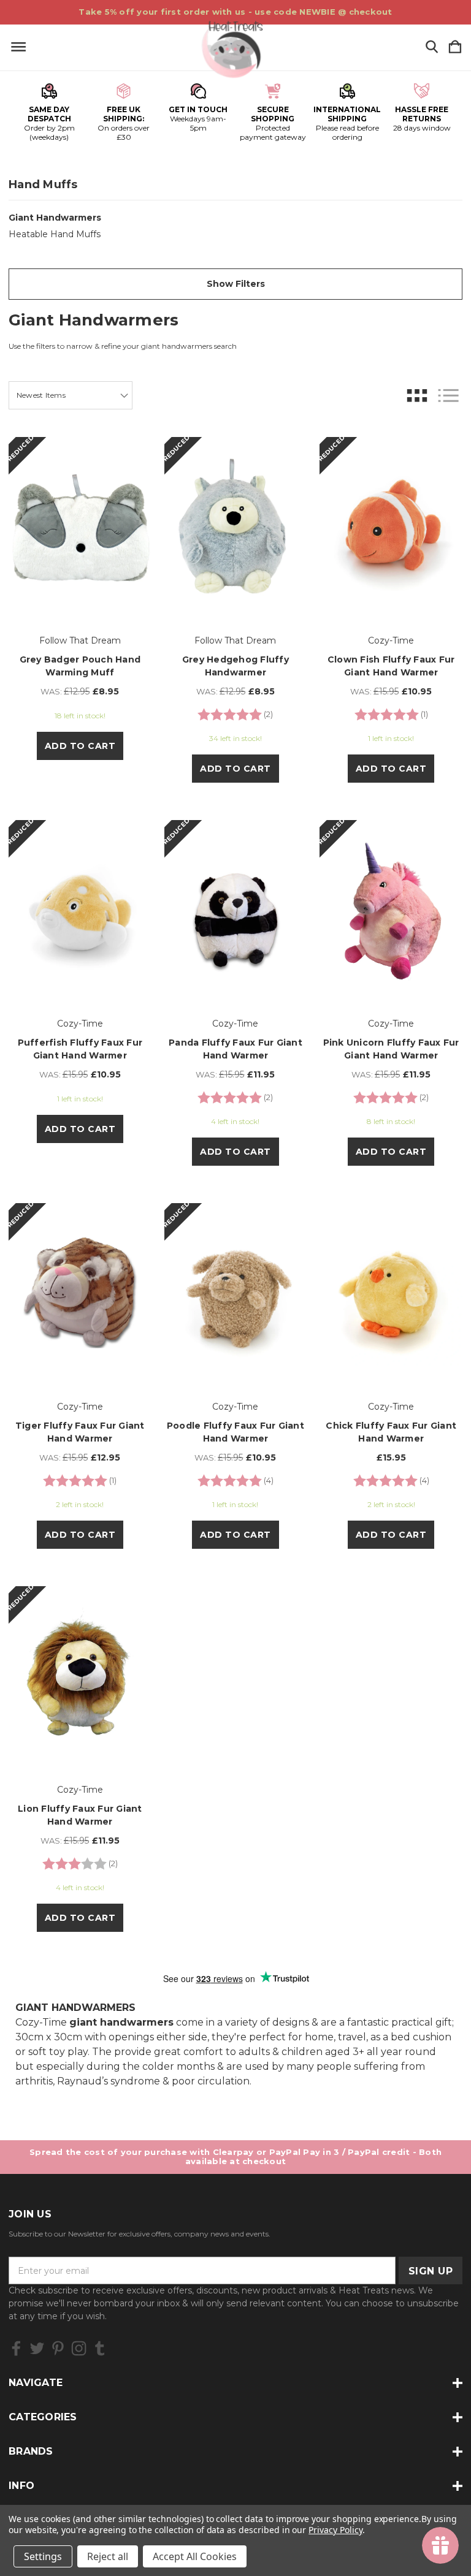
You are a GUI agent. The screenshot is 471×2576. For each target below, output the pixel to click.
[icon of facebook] (16, 2348)
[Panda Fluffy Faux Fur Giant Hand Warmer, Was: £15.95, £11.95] (235, 911)
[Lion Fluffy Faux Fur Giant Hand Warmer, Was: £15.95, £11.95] (80, 1677)
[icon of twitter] (37, 2348)
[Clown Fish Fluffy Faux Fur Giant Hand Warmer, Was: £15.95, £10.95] (391, 528)
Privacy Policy (335, 2530)
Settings (43, 2556)
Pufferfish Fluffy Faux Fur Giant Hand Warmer (80, 1049)
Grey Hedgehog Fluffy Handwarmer (235, 666)
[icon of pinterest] (58, 2348)
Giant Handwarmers (55, 217)
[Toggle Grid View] (417, 395)
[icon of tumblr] (99, 2348)
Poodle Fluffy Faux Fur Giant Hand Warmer (235, 1432)
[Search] (431, 47)
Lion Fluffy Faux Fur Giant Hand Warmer (80, 1815)
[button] (235, 284)
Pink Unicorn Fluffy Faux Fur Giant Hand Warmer (391, 1049)
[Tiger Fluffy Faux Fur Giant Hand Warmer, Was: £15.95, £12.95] (80, 1294)
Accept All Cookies (195, 2556)
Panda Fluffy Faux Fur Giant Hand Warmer (235, 1049)
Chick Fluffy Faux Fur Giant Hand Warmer (391, 1432)
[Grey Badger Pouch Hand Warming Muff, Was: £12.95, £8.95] (80, 528)
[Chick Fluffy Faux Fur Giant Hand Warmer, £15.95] (391, 1294)
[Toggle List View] (448, 395)
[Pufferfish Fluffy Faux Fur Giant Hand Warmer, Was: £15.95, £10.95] (80, 911)
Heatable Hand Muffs (55, 234)
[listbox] (70, 395)
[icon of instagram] (78, 2348)
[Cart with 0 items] (455, 47)
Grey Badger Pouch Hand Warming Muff (80, 666)
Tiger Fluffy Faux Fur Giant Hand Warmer (80, 1432)
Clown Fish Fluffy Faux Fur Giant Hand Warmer (391, 666)
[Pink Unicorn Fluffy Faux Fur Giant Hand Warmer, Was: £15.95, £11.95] (391, 911)
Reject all (107, 2556)
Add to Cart (80, 745)
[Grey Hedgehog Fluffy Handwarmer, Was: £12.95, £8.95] (235, 528)
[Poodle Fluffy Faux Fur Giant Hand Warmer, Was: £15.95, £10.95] (235, 1294)
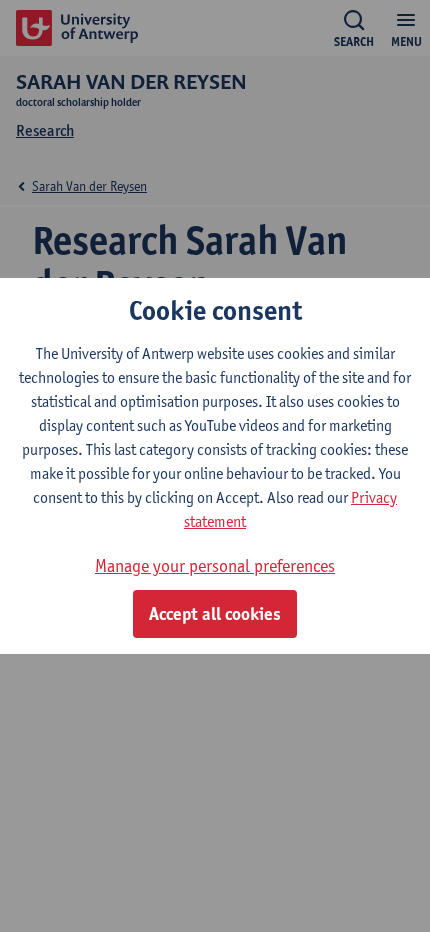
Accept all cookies (215, 614)
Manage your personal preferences (215, 565)
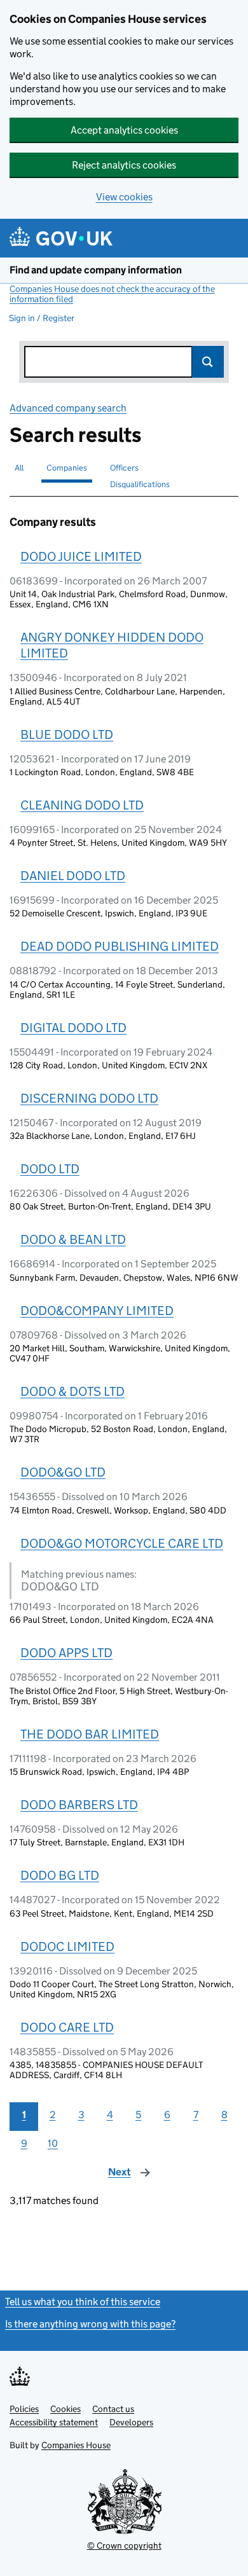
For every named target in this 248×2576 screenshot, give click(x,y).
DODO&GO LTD (63, 1472)
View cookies (124, 197)
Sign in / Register (41, 318)
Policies (24, 2408)
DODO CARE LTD (67, 2027)
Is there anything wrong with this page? (90, 2324)
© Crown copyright (124, 2545)
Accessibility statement (54, 2422)
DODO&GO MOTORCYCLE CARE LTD (121, 1543)
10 (53, 2143)
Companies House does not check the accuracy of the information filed (112, 294)
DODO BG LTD (59, 1875)
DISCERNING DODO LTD (89, 1098)
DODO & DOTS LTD (72, 1391)
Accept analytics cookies (124, 130)
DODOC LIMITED (67, 1946)
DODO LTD (49, 1168)
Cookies (65, 2408)
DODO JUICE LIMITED (81, 556)
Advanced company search (68, 408)
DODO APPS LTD (66, 1652)
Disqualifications (140, 484)
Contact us (113, 2408)
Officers (124, 467)
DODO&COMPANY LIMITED (97, 1310)
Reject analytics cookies (124, 165)
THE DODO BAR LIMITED (89, 1734)
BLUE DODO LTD (66, 734)
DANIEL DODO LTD (72, 875)
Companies (66, 467)
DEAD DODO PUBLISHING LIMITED (119, 946)
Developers (131, 2422)
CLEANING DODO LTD (82, 805)
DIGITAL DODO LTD (73, 1027)
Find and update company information (96, 270)
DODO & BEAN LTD (73, 1239)
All (19, 467)
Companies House (76, 2445)
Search (208, 362)
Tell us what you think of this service (82, 2302)
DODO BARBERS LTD (79, 1804)
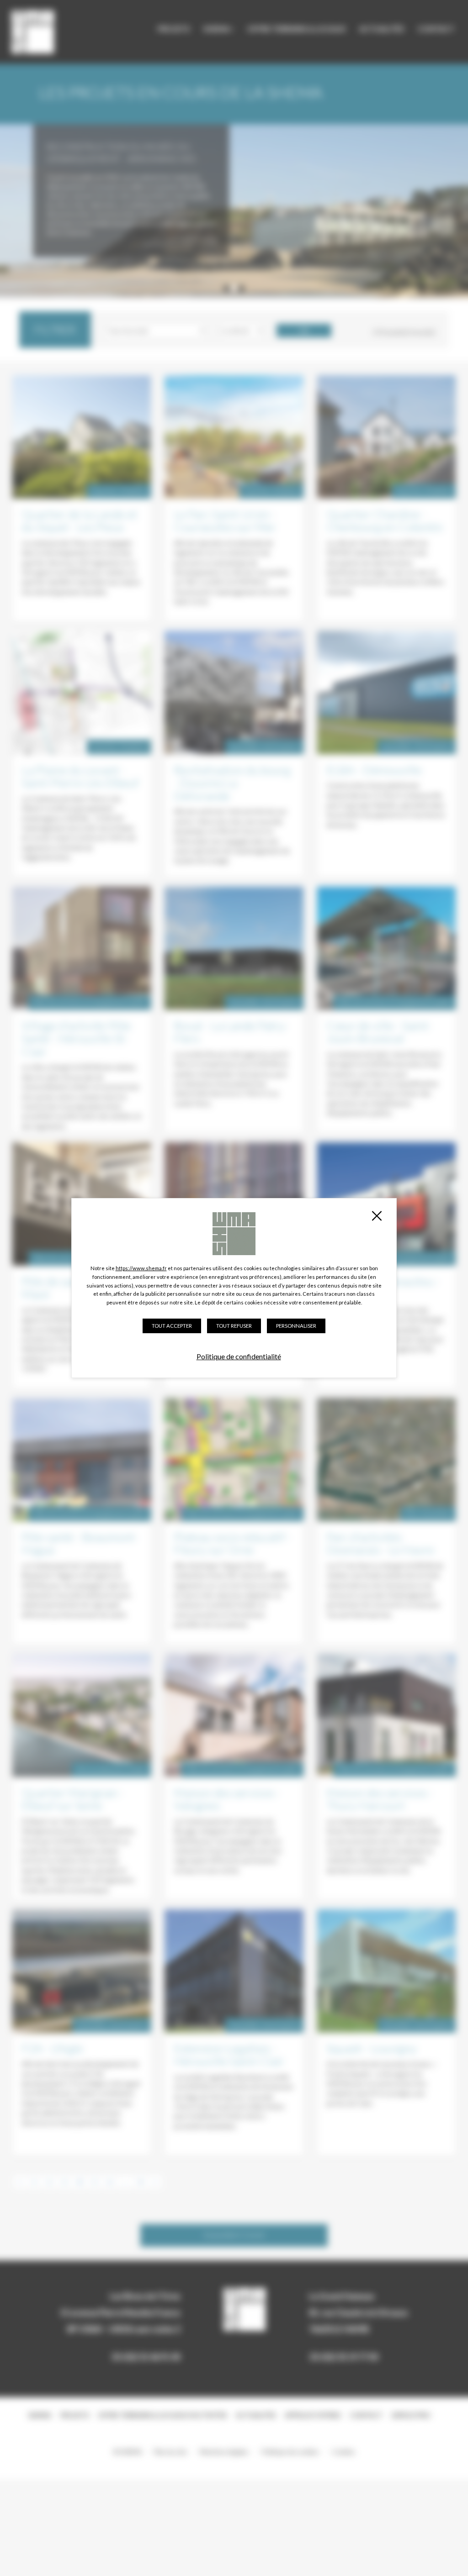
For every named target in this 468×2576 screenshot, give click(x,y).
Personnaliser (296, 1326)
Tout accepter (172, 1326)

# Task objective
Please copy every line of the data that carries the string "click".

# Expected output
You are a GUI agent. The screenshot is 471×2576. For each target below, output the pixel to click.
For every named target in this 248×2576 screenshot, give click(x,y).
For every named target in this 468×2576 screenshot, give click(x,y).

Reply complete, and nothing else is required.